Dans mon précédent article, j'ai précisé ma lecture de la prose liminaire pour les derniers alinéas, ceux qui font débat. Et, du coup, j'ai pu dire que toutes les difficultés de compréhension étaient levées après ma mise au point.
En réalité, j'ai oublié de parler d'un point important. Pour le second alinéa, plusieurs rimbaldiens, dont Mario Richter, Christian Moncel (autre pseudonyme : Alain Dumaine), Michel Murat, etc., pensent que la Beauté renvoie à Baudelaire, auteur de deux poèmes partiellement contradictoires sur cette notion "La Beauté" et "Hymne à la Beauté", sauf que, dans le recueil des Fleurs du Mal, les deux Beautés envisagées par Baudelaire ne sont pas du côté de Dieu et des valeurs établies. La Beauté que cible Rimbaud, c'est celle de l'équation platonicienne reprise par le christianisme du Beau qui équivaut au Vrai et au Bon, c'est ce qui explique les variations entre "bonté" et "beauté" des brouillons d'Une saison en enfer au livre imprimé que nous connaissons. Je pense bien évidemment à la clausule de "Alchimie du verbe" : "Cela s'est passé. Je sais aujourd'hui saluer la beauté."

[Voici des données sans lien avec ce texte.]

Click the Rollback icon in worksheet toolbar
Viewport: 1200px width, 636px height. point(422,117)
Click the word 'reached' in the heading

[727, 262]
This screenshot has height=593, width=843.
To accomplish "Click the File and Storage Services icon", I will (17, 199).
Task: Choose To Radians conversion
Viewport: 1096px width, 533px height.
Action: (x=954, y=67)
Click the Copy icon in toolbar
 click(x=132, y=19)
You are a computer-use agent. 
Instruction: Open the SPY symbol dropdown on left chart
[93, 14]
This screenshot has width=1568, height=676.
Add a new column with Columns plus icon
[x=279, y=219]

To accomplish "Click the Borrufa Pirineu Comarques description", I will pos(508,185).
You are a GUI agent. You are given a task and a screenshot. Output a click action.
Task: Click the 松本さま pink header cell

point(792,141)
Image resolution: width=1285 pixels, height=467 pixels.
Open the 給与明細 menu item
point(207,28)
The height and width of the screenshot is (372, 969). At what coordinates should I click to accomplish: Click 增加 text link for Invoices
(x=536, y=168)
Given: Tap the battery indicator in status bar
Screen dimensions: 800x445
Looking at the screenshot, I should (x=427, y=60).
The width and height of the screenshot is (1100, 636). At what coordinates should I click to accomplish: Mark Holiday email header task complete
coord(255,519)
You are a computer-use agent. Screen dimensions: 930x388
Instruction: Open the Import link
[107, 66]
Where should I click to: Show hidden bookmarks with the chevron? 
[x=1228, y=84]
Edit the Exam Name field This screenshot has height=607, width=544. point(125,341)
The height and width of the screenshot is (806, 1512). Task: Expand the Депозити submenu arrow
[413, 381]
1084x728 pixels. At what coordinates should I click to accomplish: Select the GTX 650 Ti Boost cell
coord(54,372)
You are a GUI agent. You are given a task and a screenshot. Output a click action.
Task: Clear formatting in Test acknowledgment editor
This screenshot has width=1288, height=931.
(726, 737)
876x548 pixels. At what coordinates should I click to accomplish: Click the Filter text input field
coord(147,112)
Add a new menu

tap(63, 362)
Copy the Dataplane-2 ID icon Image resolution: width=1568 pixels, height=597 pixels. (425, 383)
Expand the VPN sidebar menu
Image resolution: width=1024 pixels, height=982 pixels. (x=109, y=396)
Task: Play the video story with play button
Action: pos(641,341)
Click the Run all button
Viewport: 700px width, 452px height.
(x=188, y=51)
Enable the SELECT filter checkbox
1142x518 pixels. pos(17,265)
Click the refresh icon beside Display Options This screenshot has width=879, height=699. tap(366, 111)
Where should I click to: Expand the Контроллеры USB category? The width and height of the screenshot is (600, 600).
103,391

Pour ce qui concerne la prose liminaire, identifier la "beauté" à l'une ou l'autre des figures troubles de Baudelaire est un contresens. Mais je vais bien sûr réagir ensuite pour ce qui concerne la clausule de "Alchimie du verbe" où, après moi, Michel Murat, Adrien Cavallaro, et maintenant Alain Bardel qui les cite, s'ingénient à faire des comparaisons avec le brouillon comme je l'ai fait, mais pour dire tout autre chose. Je vais revenir sur ce petit problème.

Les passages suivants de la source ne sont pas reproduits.